Et il fallut gérer. Il a fallu agir. Prendre des décisions. Et nos responsabilités. Ça n’a pas été facile. Mais je suis assez fière de ce qu’on a été capable de faire collectivement, en accord avec nos valeurs et un positionnement féministe. Tout n’est évidemment pas parfait, pure. Mais je crois que nous avons réussi quelque chose.

Et on a alors rédigé un document qui rend compte/raconte notre cheminement, ce qui nous a guidé. Pour garder traces et qu’il serve à d’autres.

Il est téléchargeable ici : recevoir et traiter un témoignage de viol dans une association

Je choisi aujourd’hui de partager ce document parce qu’on sait bien à quel point c’est difficile d’agir et d’exclure les agresseurs de nos associations. Et que, plus on partage nos réflexions et nos outils, plus on a de chances d’y arriver sans trop s’épuiser, souffrir… » ❤ ❤

Le refuge des cotons souillés

En décembre 2017, en plein mouvement #metoo et balance ton porc, je suis présidente d’une association d’éducation populaire et d’éducation nouvelle. Je suis alors la première femme présidente de cette association. Et je suis féministe. Nous sommes une majorité de femmes au bureau et au conseil d’administration. Et au sein du bureau nous sommes toutes féministes. Les hommes présents sont plutôt des alliés, par convictions, contraintes ou stratégies.

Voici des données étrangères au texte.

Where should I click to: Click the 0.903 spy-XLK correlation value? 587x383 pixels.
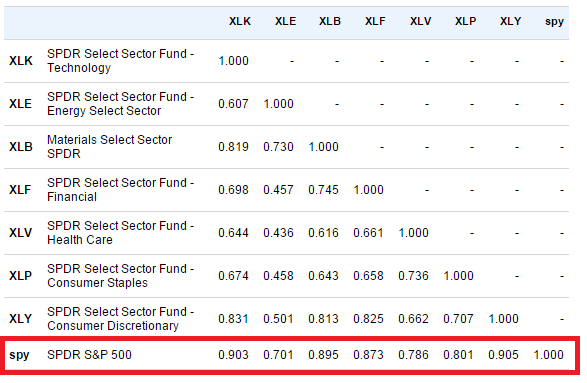(233, 355)
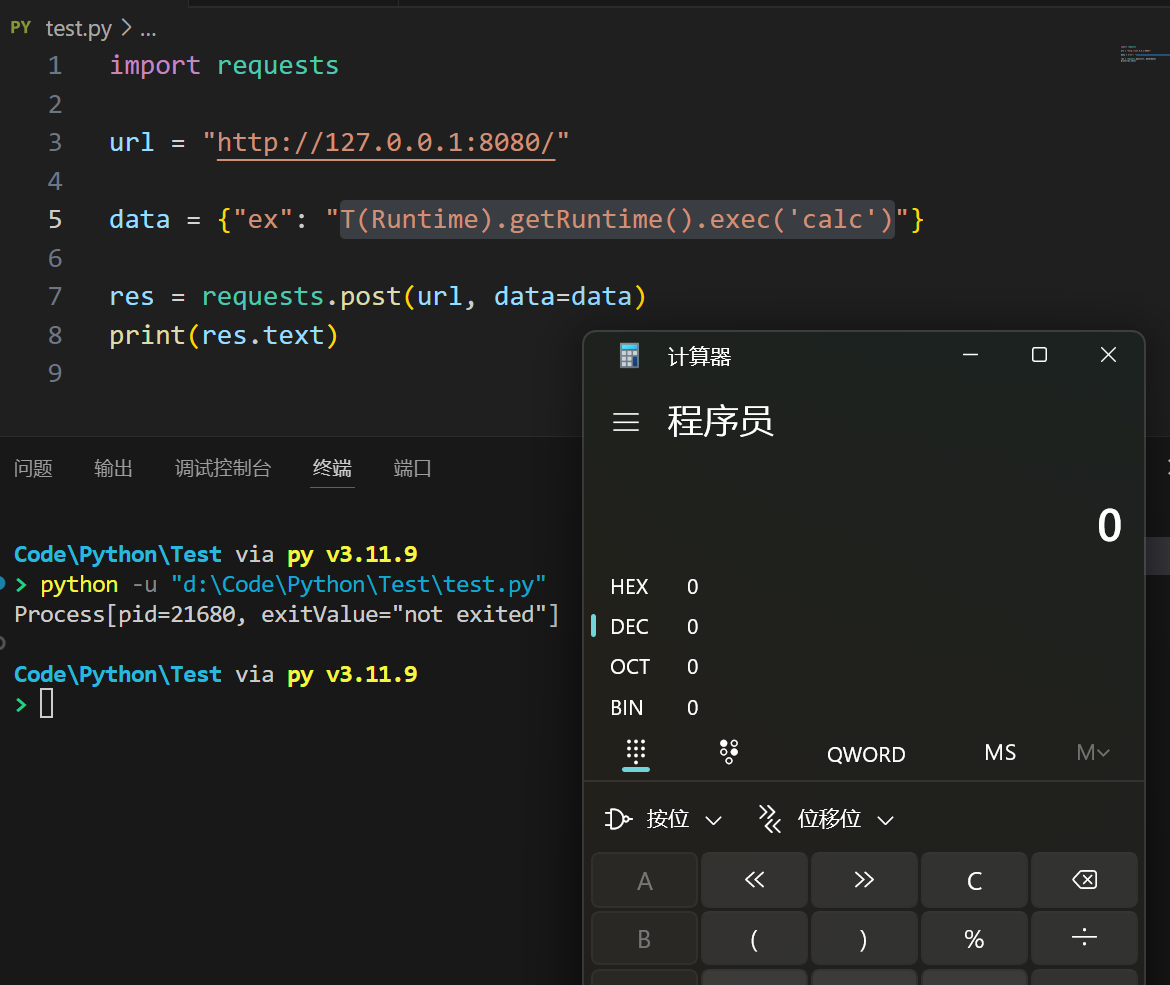Click the code minimap in editor

pos(1137,54)
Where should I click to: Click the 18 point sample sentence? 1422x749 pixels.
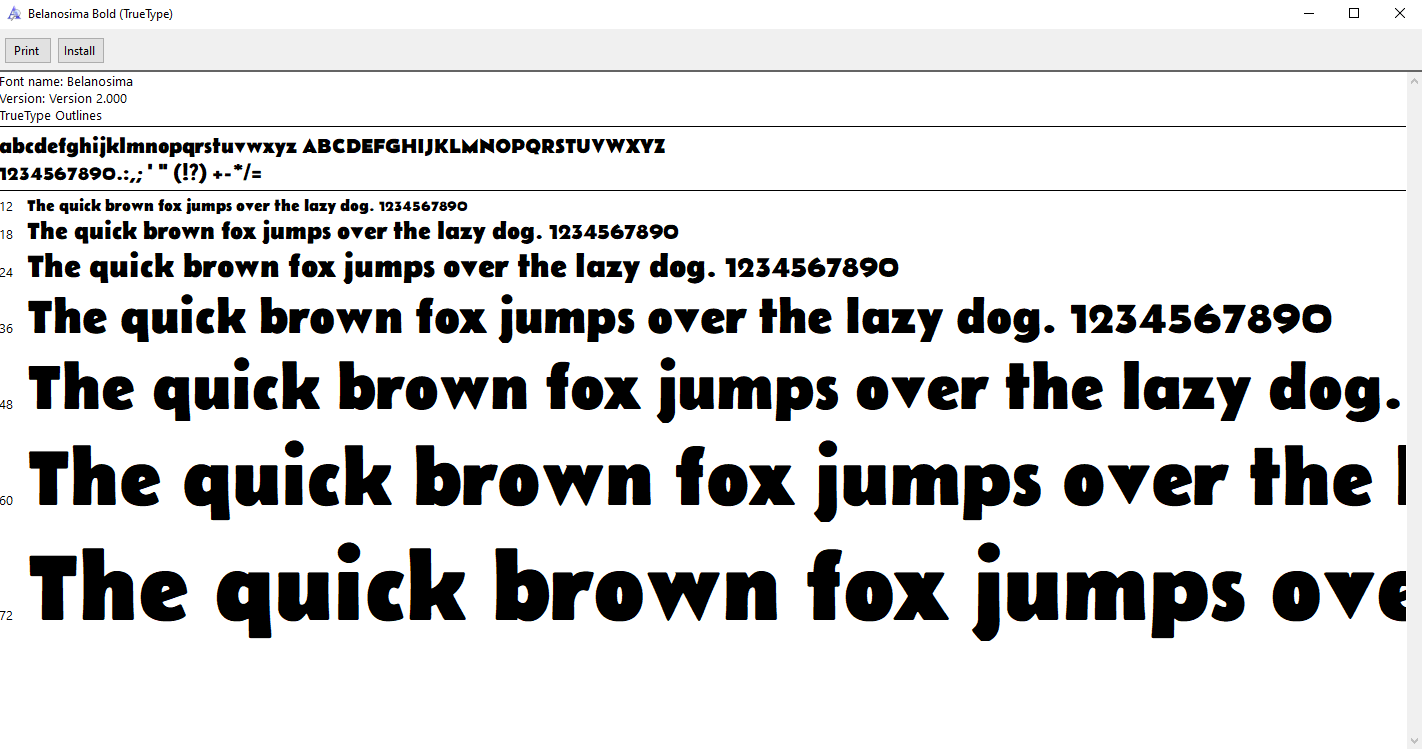pos(352,232)
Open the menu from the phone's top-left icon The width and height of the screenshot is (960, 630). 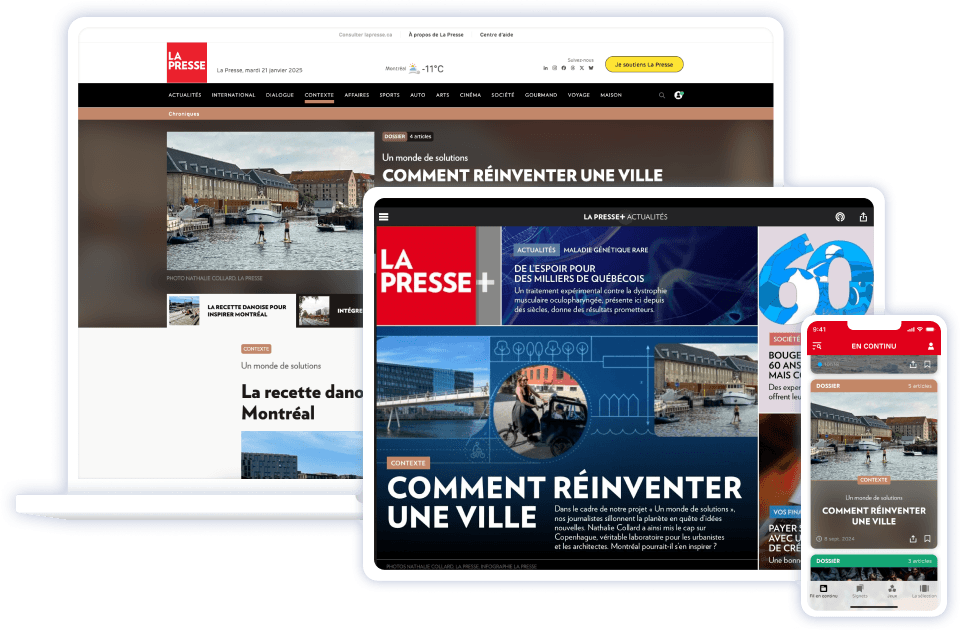pyautogui.click(x=817, y=346)
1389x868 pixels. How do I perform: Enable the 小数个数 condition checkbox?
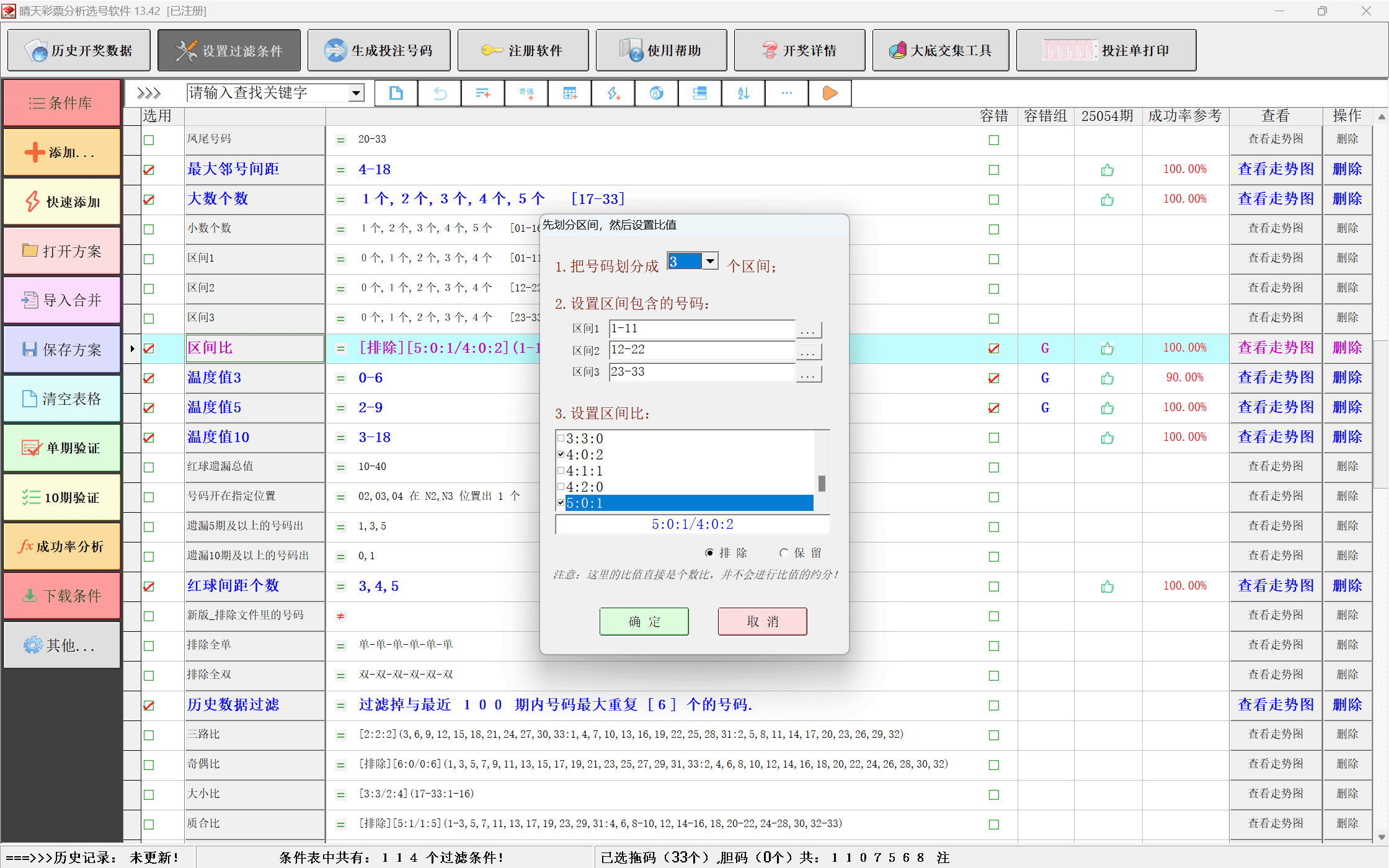coord(149,229)
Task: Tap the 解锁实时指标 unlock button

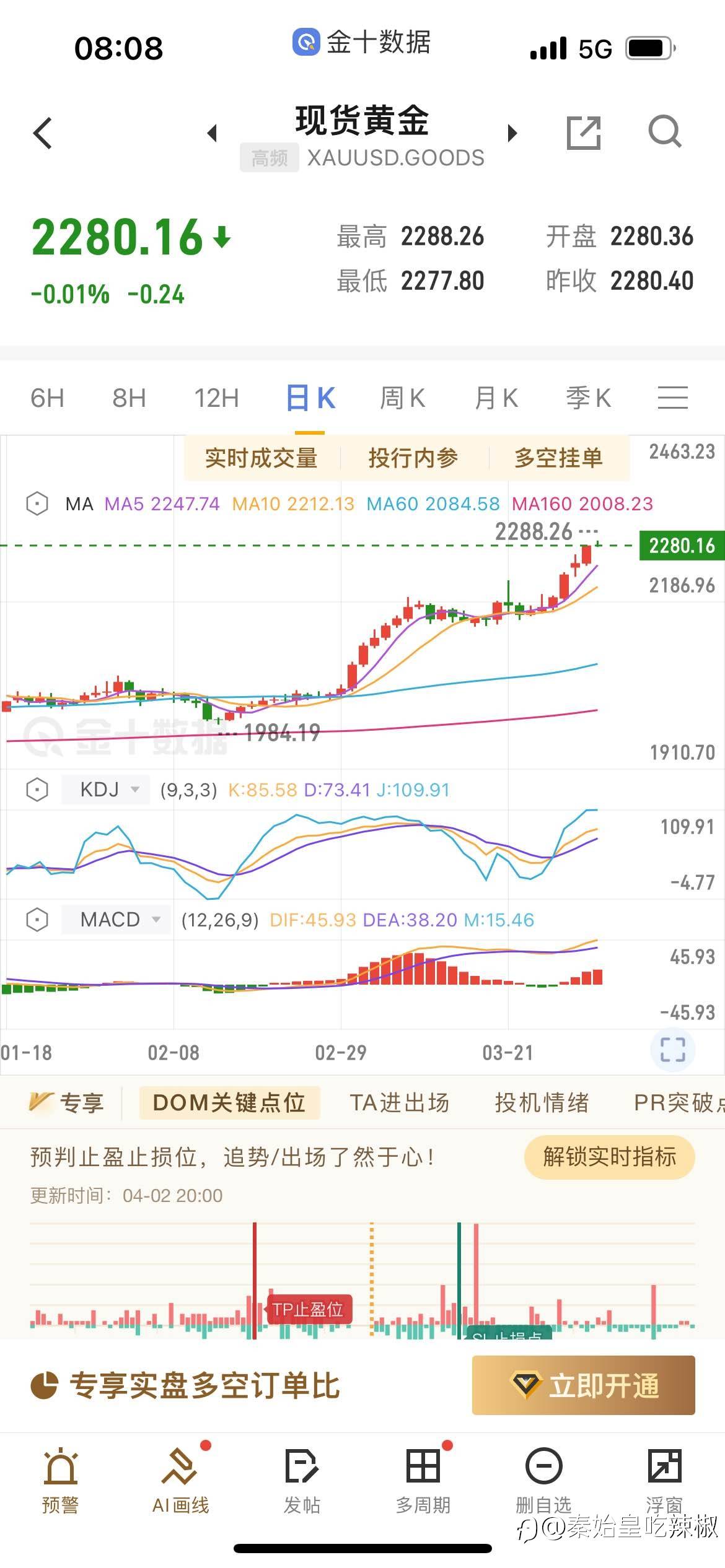Action: pyautogui.click(x=609, y=1157)
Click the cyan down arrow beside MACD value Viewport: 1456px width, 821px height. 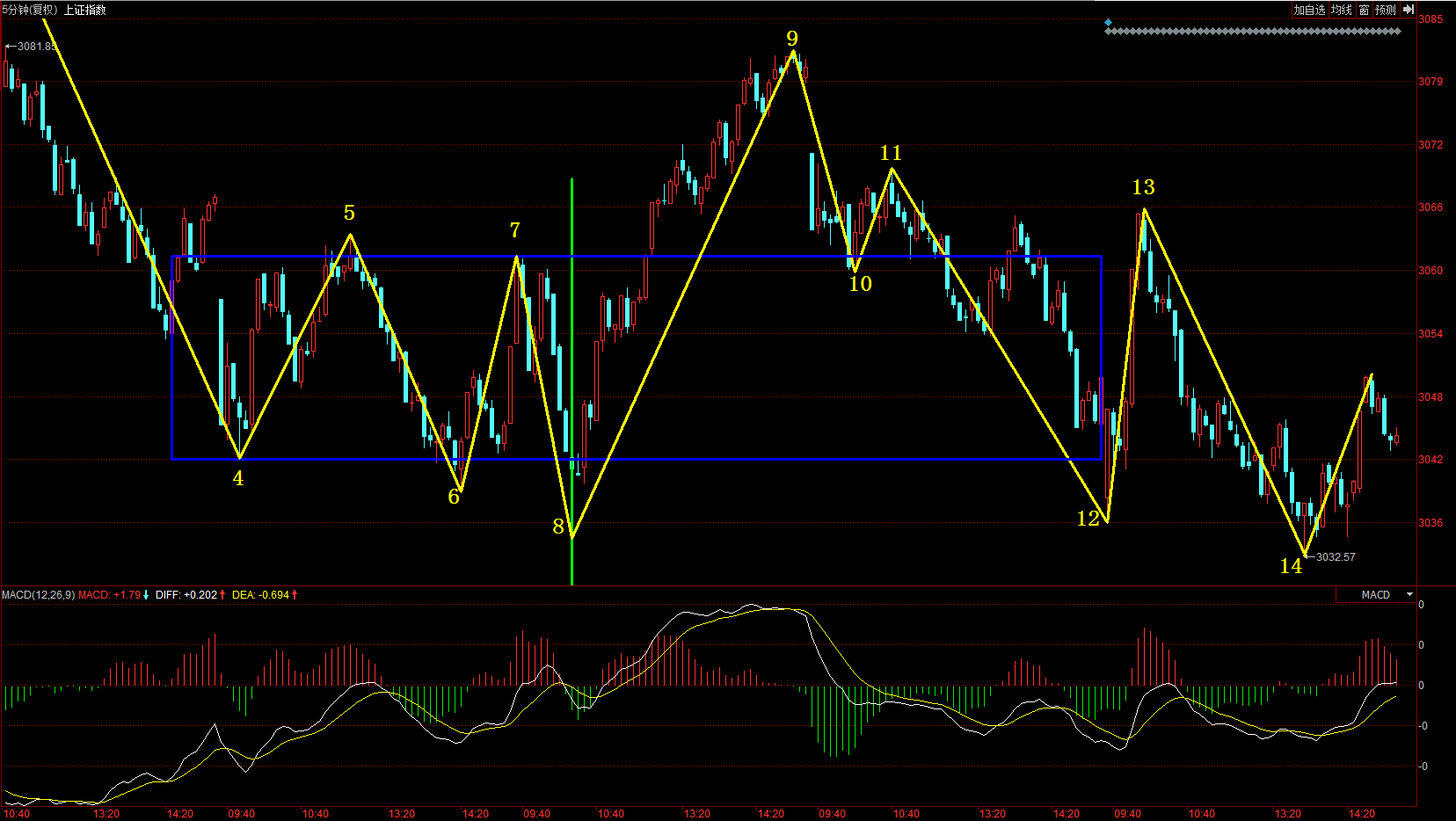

Il me semble aussi important de préciser ce contexte parce que dans ce milieux associatif le pouvoir est habituellement entre les mains de vieux mâles blancs. Pas de jeunes femmes féministes.

Alors je vais pas vous mentir, j’en ai chié. On en a chié. On s’est pris tout ce que se prennent habituellement les femmes qui osent prendre des postes à responsabilités et à pouvoir. On a lutté dur. Mais on a gagné des trucs… Et pi, après 5 ans on a…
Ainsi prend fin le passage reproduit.